The appraiser did not show up for his scheduled appointment at 2 PM. I kept working feverishly on boxes.
He called at 3:15. “How’s the house? Are your contractors finished?”
To my shock, he had forgotten the appointment, forgotten our circumstances, forgotten the careful timeline worked out with the bank, forgotten the plan for a preliminary report and a later check, forgotten everything. When I politely reminded him, he said that he would drive out within the hour and hung up.
On his arrival he was brusque to the point of rudeness. Everything about the house was a problem. Nick was tiling in the bathroom but came out to listen. As the appraiser complained about the unusual circumstances and the job ahead of him, we widened our eyes at each other in silence.
Nick went back to tiling and I trotted after the appraiser upstairs and down as he used a laser measure on each room and made notes. As we proceeded he bragged that he only worked for a few local banks as the others weren’t worth his time. When, as he was leaving, I asked him what he thought of the house, he told me his professional opinion would be delivered to the bank in a week. A person of his credentials could never venture a guess.

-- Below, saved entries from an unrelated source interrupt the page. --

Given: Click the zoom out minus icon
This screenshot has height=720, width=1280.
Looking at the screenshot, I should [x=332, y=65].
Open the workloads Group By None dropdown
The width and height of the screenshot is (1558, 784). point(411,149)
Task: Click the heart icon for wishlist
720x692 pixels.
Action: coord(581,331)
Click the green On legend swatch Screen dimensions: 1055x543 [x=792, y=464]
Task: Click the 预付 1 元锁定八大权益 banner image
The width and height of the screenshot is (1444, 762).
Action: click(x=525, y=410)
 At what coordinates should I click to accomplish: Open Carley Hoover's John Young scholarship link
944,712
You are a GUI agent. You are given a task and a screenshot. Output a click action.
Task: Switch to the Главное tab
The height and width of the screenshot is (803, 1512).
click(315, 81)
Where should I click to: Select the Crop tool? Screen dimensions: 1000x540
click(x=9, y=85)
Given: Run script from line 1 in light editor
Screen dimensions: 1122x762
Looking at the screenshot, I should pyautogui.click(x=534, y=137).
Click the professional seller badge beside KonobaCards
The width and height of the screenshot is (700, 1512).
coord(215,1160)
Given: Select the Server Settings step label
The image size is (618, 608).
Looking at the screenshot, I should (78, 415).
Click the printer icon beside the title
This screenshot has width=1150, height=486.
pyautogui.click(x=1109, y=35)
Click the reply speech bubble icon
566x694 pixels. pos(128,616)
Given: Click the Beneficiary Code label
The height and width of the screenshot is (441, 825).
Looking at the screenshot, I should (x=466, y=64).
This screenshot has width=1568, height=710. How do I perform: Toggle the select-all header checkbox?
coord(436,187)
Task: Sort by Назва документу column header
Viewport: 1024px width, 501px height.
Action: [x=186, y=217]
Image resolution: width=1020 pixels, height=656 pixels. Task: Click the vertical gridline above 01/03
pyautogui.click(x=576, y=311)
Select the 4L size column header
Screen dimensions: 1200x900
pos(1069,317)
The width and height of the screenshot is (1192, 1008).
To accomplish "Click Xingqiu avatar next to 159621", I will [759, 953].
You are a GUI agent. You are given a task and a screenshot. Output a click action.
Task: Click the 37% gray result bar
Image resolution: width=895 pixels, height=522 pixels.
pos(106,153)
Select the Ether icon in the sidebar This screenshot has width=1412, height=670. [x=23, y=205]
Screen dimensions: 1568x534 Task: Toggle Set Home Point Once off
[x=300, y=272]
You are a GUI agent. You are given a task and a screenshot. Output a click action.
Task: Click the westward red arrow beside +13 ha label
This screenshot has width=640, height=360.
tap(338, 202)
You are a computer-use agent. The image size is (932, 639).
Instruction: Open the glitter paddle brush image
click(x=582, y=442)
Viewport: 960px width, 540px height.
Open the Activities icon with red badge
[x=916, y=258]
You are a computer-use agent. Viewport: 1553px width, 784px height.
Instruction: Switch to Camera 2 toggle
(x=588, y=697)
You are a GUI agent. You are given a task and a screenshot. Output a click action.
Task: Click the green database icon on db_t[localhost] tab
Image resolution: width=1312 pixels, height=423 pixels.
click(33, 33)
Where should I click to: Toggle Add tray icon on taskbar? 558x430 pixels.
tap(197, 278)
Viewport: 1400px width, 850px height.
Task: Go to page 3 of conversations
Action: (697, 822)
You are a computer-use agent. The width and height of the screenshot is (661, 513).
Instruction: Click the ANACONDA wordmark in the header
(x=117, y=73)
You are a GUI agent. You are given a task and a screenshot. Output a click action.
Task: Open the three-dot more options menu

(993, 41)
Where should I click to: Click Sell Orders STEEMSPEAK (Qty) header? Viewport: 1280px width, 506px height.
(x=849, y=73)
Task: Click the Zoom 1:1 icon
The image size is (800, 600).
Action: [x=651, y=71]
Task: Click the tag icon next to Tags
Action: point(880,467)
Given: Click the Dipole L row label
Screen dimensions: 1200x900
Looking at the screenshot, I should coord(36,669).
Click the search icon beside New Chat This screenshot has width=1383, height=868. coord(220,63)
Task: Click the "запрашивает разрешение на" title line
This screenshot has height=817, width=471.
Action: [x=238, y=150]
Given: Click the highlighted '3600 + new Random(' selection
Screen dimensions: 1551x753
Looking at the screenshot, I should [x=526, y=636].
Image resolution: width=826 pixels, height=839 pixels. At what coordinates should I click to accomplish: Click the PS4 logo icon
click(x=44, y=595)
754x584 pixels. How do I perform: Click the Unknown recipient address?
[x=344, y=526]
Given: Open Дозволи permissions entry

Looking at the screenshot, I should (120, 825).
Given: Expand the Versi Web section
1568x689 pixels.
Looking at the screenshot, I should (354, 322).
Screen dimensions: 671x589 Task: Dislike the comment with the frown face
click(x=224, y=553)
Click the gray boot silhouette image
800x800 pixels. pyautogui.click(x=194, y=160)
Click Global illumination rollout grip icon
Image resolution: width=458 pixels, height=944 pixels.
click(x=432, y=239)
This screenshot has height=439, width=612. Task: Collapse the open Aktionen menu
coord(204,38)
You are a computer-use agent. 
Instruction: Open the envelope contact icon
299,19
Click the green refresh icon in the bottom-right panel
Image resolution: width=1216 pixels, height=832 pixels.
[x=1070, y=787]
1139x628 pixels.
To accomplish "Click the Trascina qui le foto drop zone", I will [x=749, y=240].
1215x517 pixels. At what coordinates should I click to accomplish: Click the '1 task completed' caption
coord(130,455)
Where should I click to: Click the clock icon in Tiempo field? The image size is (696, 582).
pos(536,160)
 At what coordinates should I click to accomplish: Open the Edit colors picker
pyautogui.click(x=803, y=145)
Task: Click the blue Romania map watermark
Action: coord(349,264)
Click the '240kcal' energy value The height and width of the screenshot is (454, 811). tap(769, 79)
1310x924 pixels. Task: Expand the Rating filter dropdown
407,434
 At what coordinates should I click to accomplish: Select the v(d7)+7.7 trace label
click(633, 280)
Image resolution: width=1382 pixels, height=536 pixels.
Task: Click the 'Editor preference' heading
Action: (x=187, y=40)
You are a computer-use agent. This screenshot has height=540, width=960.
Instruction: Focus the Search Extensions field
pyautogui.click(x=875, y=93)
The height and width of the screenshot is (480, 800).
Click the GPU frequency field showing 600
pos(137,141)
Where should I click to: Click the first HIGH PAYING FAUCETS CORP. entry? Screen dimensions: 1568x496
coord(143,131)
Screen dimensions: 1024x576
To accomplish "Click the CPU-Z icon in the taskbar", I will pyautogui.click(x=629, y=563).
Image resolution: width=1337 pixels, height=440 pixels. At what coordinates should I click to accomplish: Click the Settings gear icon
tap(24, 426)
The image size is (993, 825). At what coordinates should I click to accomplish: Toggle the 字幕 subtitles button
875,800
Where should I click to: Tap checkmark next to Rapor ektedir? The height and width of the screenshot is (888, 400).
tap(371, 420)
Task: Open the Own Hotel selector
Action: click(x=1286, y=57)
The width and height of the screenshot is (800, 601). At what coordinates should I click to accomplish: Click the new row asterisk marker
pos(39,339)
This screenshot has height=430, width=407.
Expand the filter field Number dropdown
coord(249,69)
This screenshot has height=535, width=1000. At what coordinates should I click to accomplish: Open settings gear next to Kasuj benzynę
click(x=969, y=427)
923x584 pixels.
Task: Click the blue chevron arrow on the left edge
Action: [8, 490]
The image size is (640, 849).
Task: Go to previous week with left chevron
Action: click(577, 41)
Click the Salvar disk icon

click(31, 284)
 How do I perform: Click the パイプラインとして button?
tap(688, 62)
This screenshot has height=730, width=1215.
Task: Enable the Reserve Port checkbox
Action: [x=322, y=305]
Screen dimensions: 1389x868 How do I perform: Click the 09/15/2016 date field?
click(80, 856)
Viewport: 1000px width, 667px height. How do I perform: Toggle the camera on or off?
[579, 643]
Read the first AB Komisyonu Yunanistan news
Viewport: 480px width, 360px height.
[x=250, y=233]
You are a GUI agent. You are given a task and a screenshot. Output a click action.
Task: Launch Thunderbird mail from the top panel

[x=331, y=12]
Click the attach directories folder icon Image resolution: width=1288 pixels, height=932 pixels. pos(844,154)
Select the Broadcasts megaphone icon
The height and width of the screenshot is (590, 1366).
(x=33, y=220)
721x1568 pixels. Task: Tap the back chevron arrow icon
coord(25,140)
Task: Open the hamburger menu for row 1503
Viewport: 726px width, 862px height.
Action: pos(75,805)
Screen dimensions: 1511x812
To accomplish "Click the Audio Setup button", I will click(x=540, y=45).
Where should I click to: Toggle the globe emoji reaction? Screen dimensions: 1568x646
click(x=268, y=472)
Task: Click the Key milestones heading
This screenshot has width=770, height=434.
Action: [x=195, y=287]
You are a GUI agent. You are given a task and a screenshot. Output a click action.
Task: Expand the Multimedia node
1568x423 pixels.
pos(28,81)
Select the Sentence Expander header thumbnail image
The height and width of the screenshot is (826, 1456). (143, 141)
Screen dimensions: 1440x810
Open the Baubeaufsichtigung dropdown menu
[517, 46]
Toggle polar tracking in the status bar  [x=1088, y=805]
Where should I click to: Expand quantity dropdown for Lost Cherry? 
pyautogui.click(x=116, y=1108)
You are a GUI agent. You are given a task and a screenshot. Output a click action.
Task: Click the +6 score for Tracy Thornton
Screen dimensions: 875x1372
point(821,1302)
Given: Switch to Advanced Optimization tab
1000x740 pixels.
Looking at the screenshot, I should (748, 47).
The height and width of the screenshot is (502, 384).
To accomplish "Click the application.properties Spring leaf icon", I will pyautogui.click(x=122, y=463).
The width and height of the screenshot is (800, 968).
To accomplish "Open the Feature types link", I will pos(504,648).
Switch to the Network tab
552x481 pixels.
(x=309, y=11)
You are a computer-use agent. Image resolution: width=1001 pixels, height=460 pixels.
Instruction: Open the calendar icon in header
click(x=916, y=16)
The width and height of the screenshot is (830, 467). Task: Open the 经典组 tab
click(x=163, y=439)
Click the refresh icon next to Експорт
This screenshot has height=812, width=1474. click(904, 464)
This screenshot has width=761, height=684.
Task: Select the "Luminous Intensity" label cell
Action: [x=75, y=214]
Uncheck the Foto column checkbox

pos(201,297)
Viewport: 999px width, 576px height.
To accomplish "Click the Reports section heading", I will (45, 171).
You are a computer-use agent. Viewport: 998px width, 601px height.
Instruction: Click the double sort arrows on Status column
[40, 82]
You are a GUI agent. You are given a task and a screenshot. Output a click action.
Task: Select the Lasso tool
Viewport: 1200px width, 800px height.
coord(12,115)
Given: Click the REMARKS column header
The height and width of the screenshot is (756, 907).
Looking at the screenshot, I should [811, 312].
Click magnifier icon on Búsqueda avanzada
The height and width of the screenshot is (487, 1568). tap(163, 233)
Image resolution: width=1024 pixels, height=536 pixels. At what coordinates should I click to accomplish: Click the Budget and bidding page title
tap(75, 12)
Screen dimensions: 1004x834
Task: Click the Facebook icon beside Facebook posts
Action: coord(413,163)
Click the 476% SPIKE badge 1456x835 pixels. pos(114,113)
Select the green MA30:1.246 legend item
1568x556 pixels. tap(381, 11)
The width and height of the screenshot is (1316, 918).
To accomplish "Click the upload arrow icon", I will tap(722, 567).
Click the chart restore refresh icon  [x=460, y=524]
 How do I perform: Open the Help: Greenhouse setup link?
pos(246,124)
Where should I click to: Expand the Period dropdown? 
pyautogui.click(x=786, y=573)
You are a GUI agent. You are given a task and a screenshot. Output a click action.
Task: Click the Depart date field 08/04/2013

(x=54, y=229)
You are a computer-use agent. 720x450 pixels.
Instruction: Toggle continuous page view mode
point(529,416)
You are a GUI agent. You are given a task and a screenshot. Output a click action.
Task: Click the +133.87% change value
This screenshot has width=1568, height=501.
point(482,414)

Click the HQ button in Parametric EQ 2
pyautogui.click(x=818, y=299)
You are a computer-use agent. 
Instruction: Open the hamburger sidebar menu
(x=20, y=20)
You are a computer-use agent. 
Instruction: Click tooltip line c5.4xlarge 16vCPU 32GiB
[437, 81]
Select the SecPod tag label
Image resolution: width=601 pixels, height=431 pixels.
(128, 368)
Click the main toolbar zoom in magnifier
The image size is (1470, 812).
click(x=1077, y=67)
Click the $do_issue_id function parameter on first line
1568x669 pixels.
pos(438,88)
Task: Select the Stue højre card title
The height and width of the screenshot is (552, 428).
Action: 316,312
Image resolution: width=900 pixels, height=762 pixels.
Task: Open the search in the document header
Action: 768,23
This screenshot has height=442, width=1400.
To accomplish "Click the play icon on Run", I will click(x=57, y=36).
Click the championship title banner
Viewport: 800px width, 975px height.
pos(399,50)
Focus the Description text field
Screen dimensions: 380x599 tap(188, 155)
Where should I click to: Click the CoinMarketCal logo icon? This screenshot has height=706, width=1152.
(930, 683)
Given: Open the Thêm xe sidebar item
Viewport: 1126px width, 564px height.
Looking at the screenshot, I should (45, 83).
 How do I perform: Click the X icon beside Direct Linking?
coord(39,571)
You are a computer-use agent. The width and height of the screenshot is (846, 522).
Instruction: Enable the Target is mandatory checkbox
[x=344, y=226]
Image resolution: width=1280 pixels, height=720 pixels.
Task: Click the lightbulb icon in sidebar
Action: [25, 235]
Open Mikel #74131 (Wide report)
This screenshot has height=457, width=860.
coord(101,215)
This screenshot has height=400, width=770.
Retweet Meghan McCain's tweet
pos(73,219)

He drove off. The appraisal visit was over.
Though I learned nothing conclusive, I am relieved, immediately feeling as if life will be much easier now without this doom hanging over me. However I know better than to say anything. A few days ago I reassured Lucy, “Things will get better after the appraisal is done.”
She had given me a satirical look. “Mom!”
“Things will get better after I finish my reports,” she quoted me. “Things will get better once we finish moving out of the lake house. Things will get better after I’ve cleaned up from the flood —”
Come to think of it, Damon mocks this habit of mine, too. “It will be easier next week,” he’ll mimic in a falsetto. “It will be easier next year.”
What can I say? I’m obviously a cock-eyed optimist!